Si vous aviez un tuyau brisé à la maison, demanderiez-vous que votre plombier soit quelqu’un qui partage votre ethnicité et votre culture ? La plupart des gens, au Canada, du moins, ne considèreraient pas une telle demande. Mais qu’en est-il d’une personne qui entre dans votre demeure afin de prodiguer des soins pour un membre de la famille qui ne parle pas anglais ni français et qui se sent plus à l’aise avec des soins spécifiques à sa culture ?

Contrairement au travail de plomberie, donner des soins implique du travail émotionnel et de l’intimité. Ana de Sousa, une fournisseuse de soins principale, croit profondément que les soins particuliers à sa culture et à sa langue qu’elle peut prodiguer en tant que femme portugaise aident à créer le lien intime nécessaire à son travail.

À la résidence pour personnes âgées où elle travaille, Ana se souvient d’une fois où le personnel était préoccupé parce qu’une résidente perdait du poids. Ana a reçu la tâche d’aider cette personne en raison de sa capacité à parler portugais à cette résidente lors des repas. Les deux femmes se sont rapprochées, l’appétit de la résidente est revenu, et son poids s’est stabilisé.

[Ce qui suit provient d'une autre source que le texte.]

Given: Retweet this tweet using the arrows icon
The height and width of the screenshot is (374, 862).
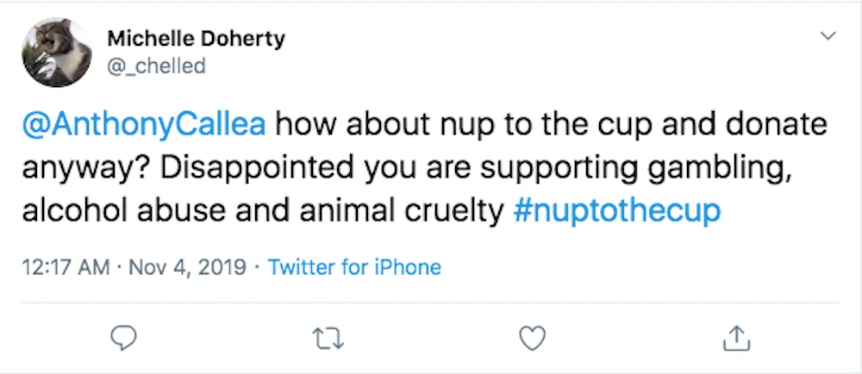Looking at the screenshot, I should pos(328,339).
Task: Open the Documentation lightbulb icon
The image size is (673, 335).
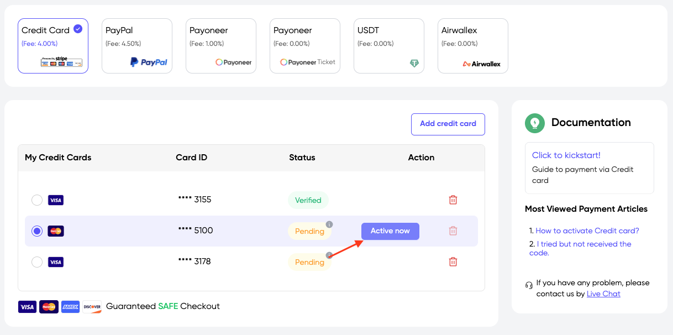Action: click(x=534, y=122)
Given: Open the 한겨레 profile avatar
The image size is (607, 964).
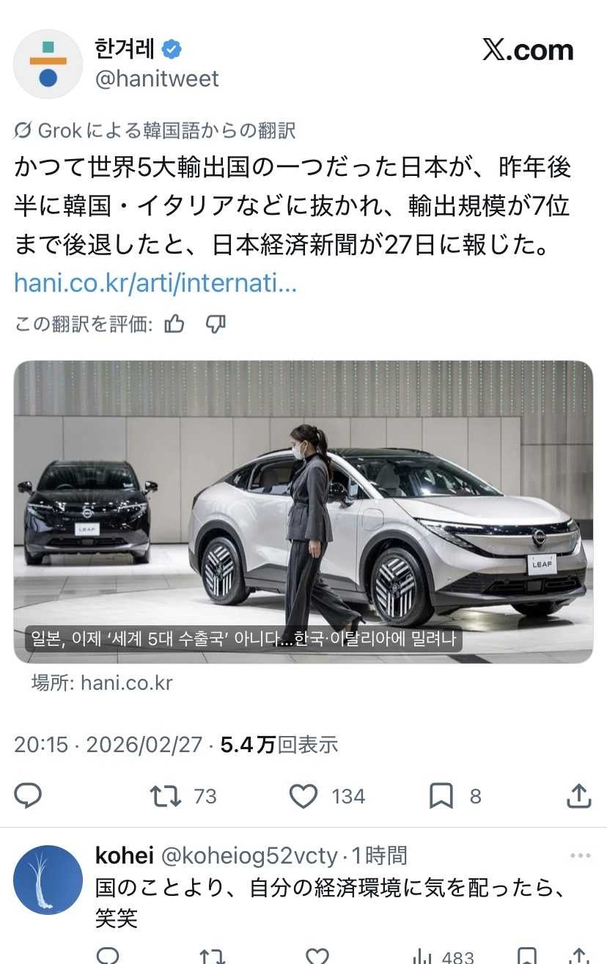Looking at the screenshot, I should pyautogui.click(x=48, y=64).
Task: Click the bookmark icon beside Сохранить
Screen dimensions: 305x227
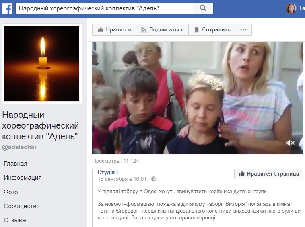Action: (x=197, y=30)
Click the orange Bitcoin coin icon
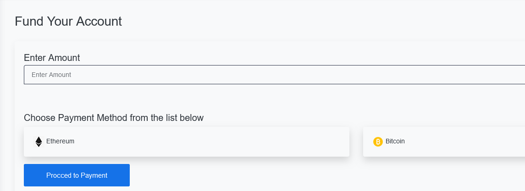This screenshot has height=191, width=525. tap(378, 142)
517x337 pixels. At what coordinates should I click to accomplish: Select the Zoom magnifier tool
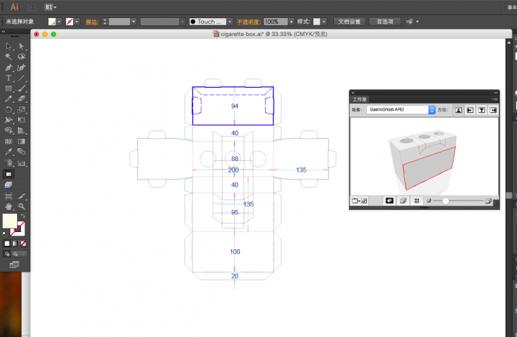coord(22,206)
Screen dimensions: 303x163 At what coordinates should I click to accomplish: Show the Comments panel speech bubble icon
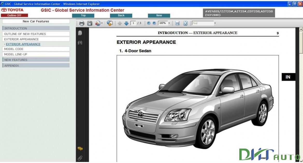pos(80,148)
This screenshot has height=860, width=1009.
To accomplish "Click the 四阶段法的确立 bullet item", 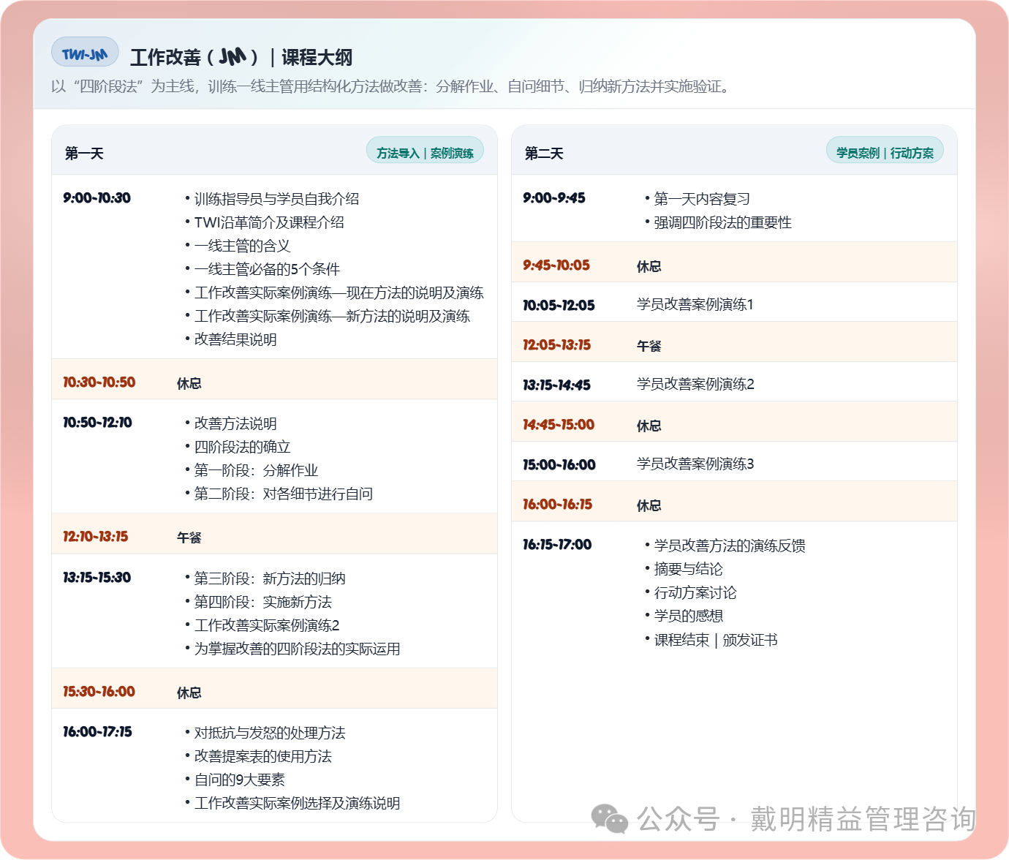I will pos(242,447).
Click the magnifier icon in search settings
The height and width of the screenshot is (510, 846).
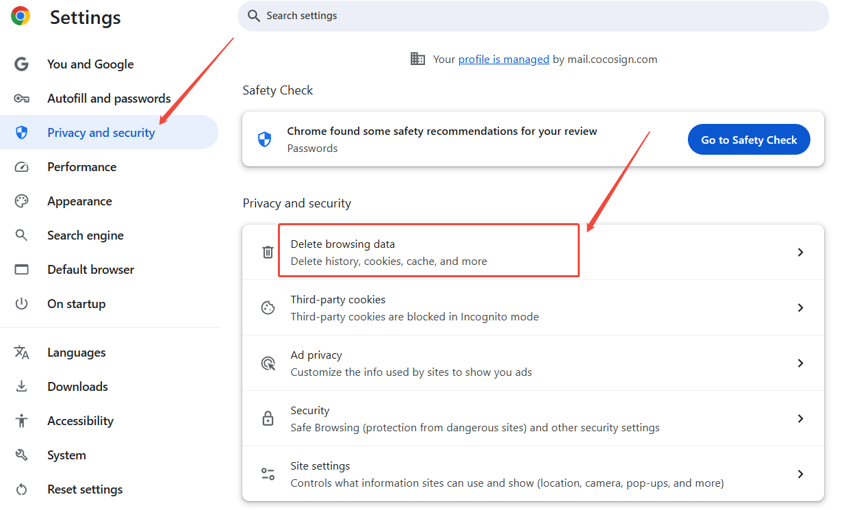click(254, 16)
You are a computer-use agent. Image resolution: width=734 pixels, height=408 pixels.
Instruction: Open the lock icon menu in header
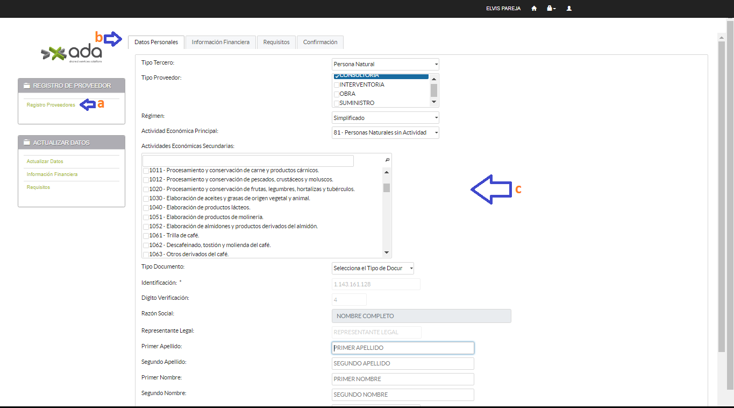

L’intimité créée à travers les soins adaptés culturellement d’Ana est gratifiante, mais aussi épuisante. L’intensité émotionnelle des soins exerce beaucoup de pression sur les soignants. Ana se rappelle lorsqu’elle prenait soin de sa grand-mère : « … il y avait des moments où je devais sortir un moment juste pour lui donner une pause, pour me donner une pause. »

L’expérience d’Ana nous rappelle que la langue et la culture peuvent faire la différence entre quelqu’un qui se sent suffisamment à l’aise pour manger ou qui a faim. Bien que cela paraisse évident, le travail de soignant implique qu’il y a des personnes qui prennent soin d’autres personnes. En raison de cette réciprocité, le bien-être du travailleur se trouve toujours au centre du récit.

 

5,3% DES PERSONNES ÂGÉES IMMIGRANTES

Dans la région du Grand Toronto, les soins sont dispensés exclusivement par la famille et les amis, par rapport à seulement 3,5% des aînés non immigrants de la RGT (2016).

 

2X
Les personnes dont la langue maternelle n’est pas l’anglais sont presque deux fois plus susceptibles de ne recevoir que des soins informels (6,4% comparativement à 3,4% pour les personnes âgées ayant l’anglais comme langue maternelle) (2016)

6,3% DES PERSONNES ÂGÉES IMMIGRANTES 
déclarent avoir des besoins non satisfaits dans les soins à domicile, par rapport à seulement 4,1% des non-immigrants (2016).